The Butler Did It! Machine Learning, Natural Language Processing, and How Digital Assistants Are Re-Carving the SEO Landscape

MACHINE LEARNING, NATURAL LANGUAGE PROCESSING, AND SEO

By now, odds are you’re already aware of Google’s commitment to developing a functional natural language search engine. Their mobile-first restructuring has stolen the spotlight in recent months, but their advances in machine learning, natural language processing, and the sheer linguistic competence of their algorithms is still monumentally impressive, and these innovations and developments demand a reconceptualization of what it means to practice good SEO.

A primer for those new to the field, “speech recognition” refers to the ability to accurately generate text from spoken language, while “natural language processing” describes to the ability of a piece of software to react to spoken or written language as fluently and conversationally as a native speaker. This is most easily developed with one form or another of “machine learning” which uses adaptive algorithms that alter themselves incrementally, by receiving feedback, in order to more consistently arrive at the appropriate output for a given input.

With enough experience, these algorithms thereby mimic understanding, at least for practical purposes. Machine learning is related to “artificial intelligence”, and it’s not too big a stretch to say that it is the next major frontier in computing.

TECHNOLOGY HAS COME A LONG WAY

When you think of a voice assistant, you may be imagining a gimmicky, unstable tech trinket. We all suffered the grandiose promises of speech-to-type software that was so thoroughly unhelpful, producing a product so riddled with errors that we would have been better off without it.

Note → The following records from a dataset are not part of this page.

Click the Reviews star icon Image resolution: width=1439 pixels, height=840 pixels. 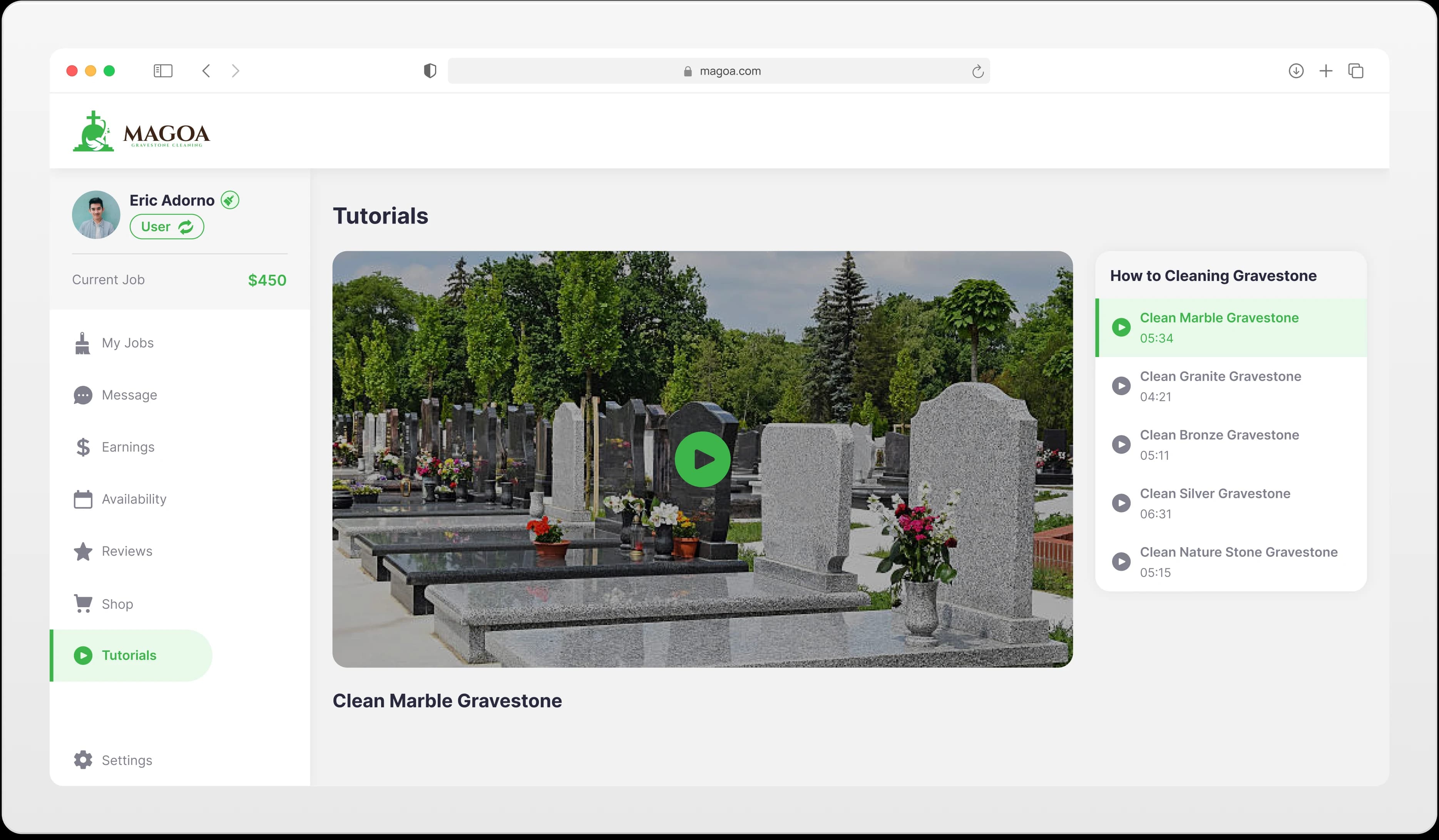[83, 552]
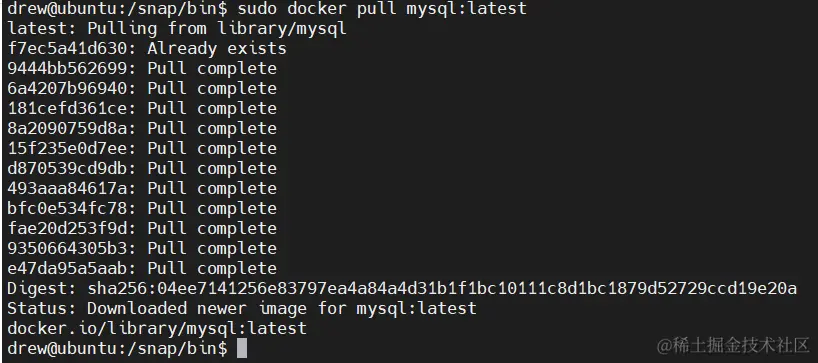Click the docker.io/library/mysql:latest text

pyautogui.click(x=157, y=328)
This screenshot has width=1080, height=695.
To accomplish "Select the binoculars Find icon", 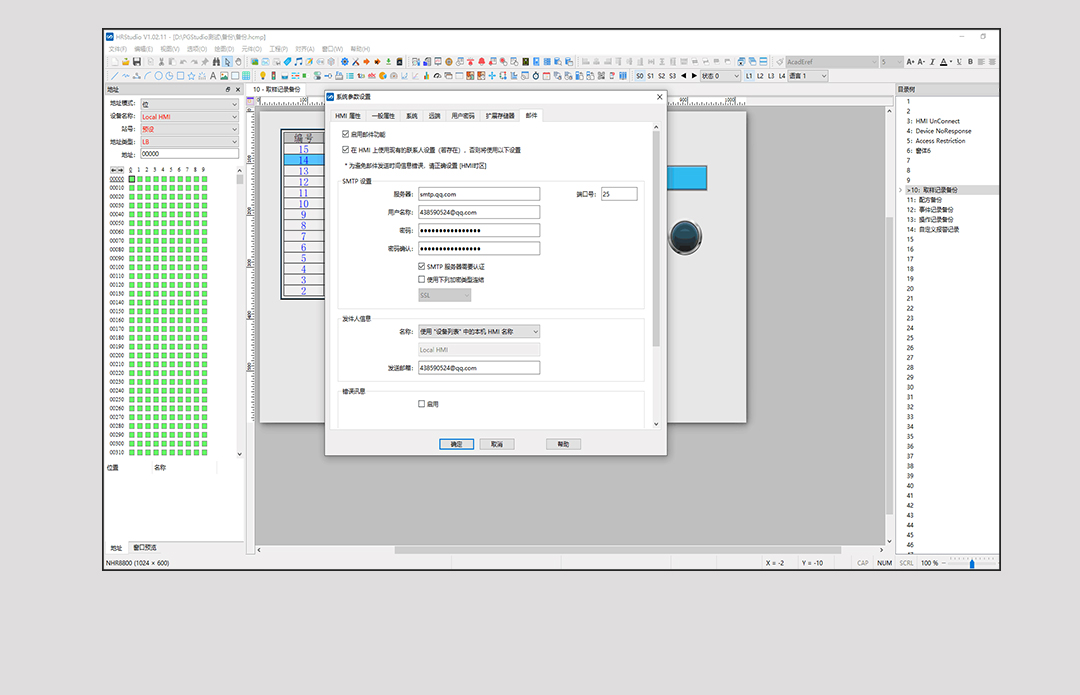I will 215,62.
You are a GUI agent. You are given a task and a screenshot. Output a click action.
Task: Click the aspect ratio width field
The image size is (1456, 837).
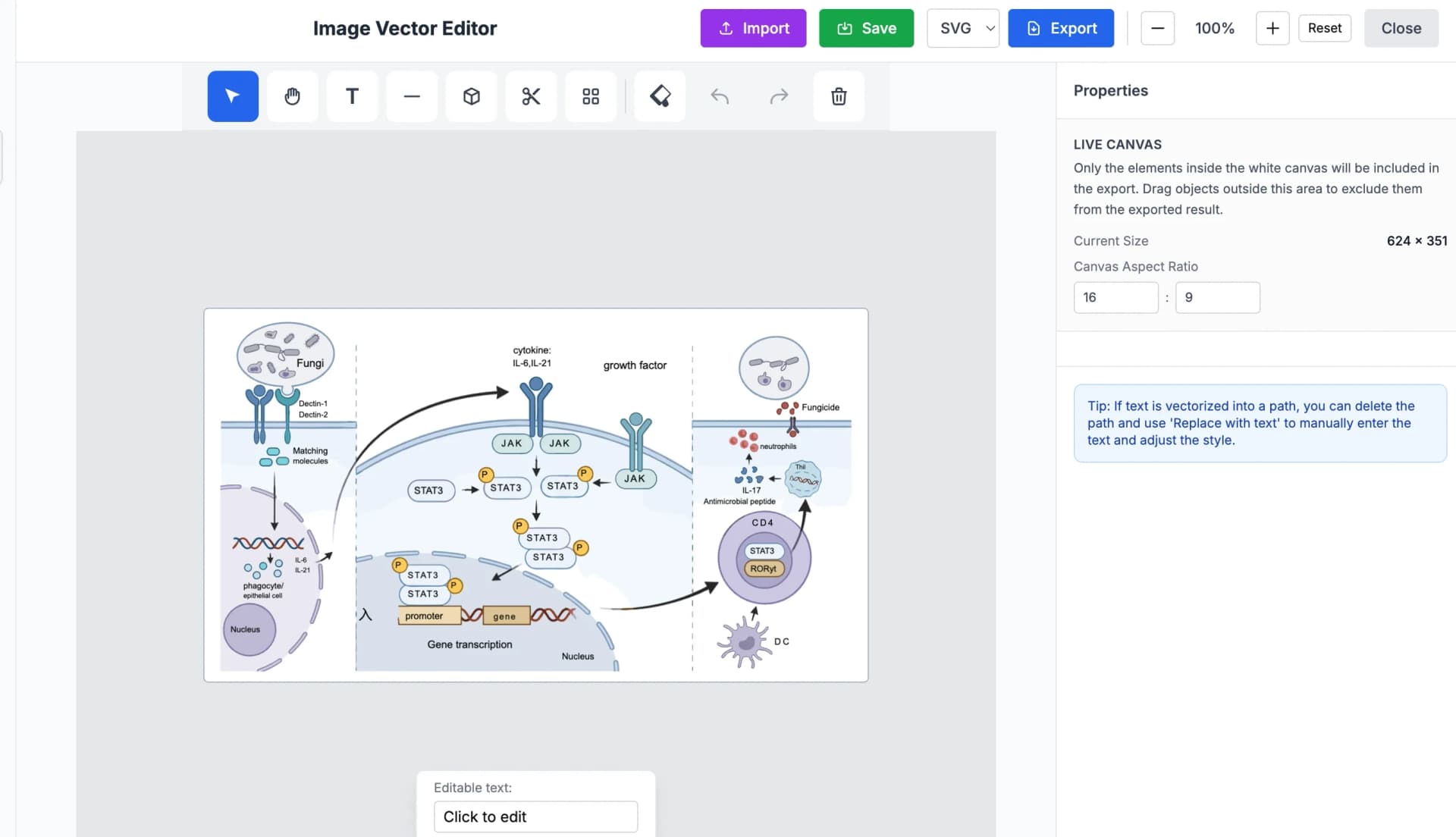pyautogui.click(x=1116, y=297)
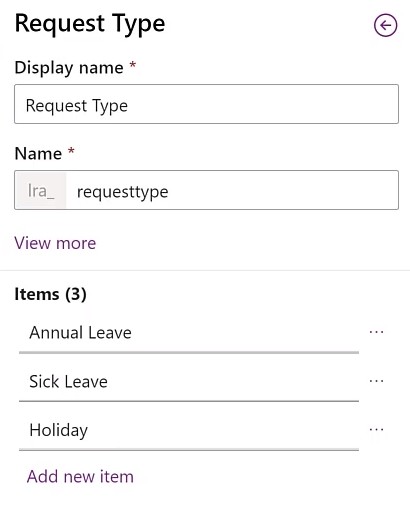The image size is (410, 519).
Task: Add new item to the choice list
Action: [x=80, y=476]
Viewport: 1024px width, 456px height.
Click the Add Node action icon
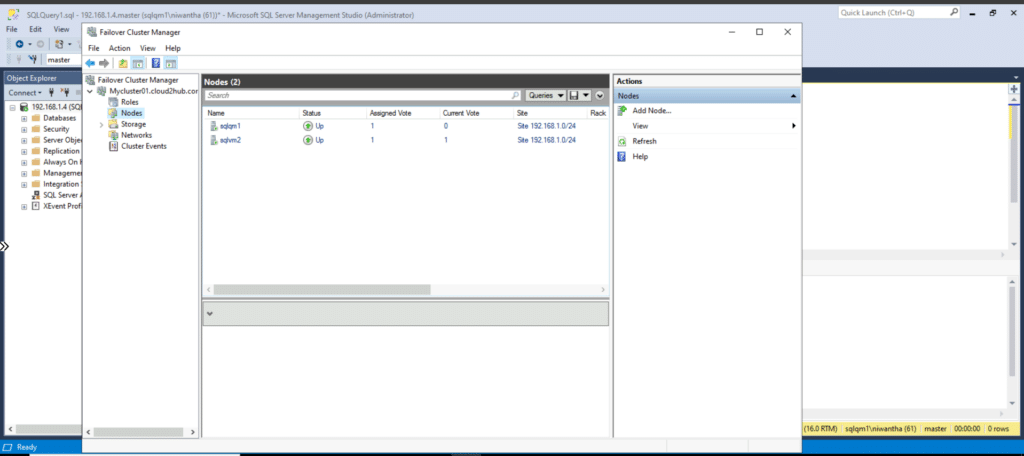(x=622, y=111)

Today, however, we’ve all but perfected speech-to text, and it isn’t so much of a talking point.

We don’t recognize the technical hurdle in parsing spoken language. How do you teach a computer to choose between “Tell her I see, under where we were standing, her masala and her sweets” and “Tallahassee underwear whew err Stan ding Herman salamander suites”? How should a computer know which set of words is nonsense? Even the simple act of transcription requires a certain predictive reasoning for the probabilities of syntax, context, and semantics.

The technology is now firmly on the cusp of real, practical usability as something even greater than a glorified transcription service. It will soon be able to do more than hear your words and retype them. It will soon be able to listen to commands and actually follow them appropriately.

NEW POINTS OF ACCESS

Voice search is popping up everywhere. It’s on our cell phones, our game consoles, and, increasingly, our desktop computers. Siri depends on it, Android’s “Google Now” is built on it, and the Windows 10 Taskbar, for Bing searches, now incorporates it as well.

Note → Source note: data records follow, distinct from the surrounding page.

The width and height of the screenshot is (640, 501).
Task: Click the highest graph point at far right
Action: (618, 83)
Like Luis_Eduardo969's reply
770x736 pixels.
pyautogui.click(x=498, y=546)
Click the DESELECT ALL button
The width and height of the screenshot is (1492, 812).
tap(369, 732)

Moreover, our use of this technology is firmly on the rise. Voice search now makes up 10% of searches worldwide, according to voice interface specialist Timothy Tottle (MindMeld), up from 2015, when voice searches were “statistically zero.”

While Siri, one of the earliest commercially mainstream voice assistants, made her debut in October of 2011, over the next few years Android’s Google Now (2012), Microsoft’s Cortana (2014), and Amazon’s Alexa (2016), as well as a huge variety of smaller apps, have been gradually refining their speech recognition technologies and developing a broader range of capabilities. By 2016 standards, for instance, Apple’s 2011 version of Siri (iOS 5, on the iPhone 4S if you can believe it) was clunky, unreliable, and frequently more of a burden than a boon.

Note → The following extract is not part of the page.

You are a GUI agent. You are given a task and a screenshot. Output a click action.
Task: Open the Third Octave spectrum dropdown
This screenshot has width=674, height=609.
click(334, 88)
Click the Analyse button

Today, Siri, like the other voice assistants mentioned, is much more capable, with a broader set of available actions and better speech recognition to boot.

Natural language processing is similarly present in Google’s text-based searches. Our search queries are becoming almost conversational phrases, where they used to be little more than strings of keywords.

SPEAKING GOOGLE

Think back to 2001. It would have seemed absurd to ask Google “Where is The Mummy Returns playing near me?” You would have typed something like “The Mummy Returns Movie Listings”, maybe adding “San Francisco, November 16” if your first query didn’t return helpful results.

That’s the thing. We all spent the 90s and early 2000s learning to speak to Google through an oddly specific pidgin language. We strung a series of nouns together, from broadest to narrowest, because we treated Google like a sort of filing system for the rest of the internet. We searched it as we would any database, narrowing our topics.

This pidgin had several drawbacks. While it was pretty good at finding words related structurally (listing, listings, listed, list, etc.) it had a harder time coming up with conceptual parallels (listings, showings, show-times, etc.) And it depended on us knowing exactly what we were looking for, ahead of time. To find the forgotten name of the actor, we might have had to follow “The Mummy Returns” down the garden path, until we finally found a chance reference to Brendan Fraser.

TRANSITIONAL PHRASING

It wasn’t long before the pidgin became a creole, of sorts, which expanded its functionality from the starkly literal to the deeper intention. We might now ask “The Mummy Returns + Actor” to reliably find Brendan Fraser, or “The Mummy Returns” to find its quality (a surprising 47% on Rotten Tomatoes).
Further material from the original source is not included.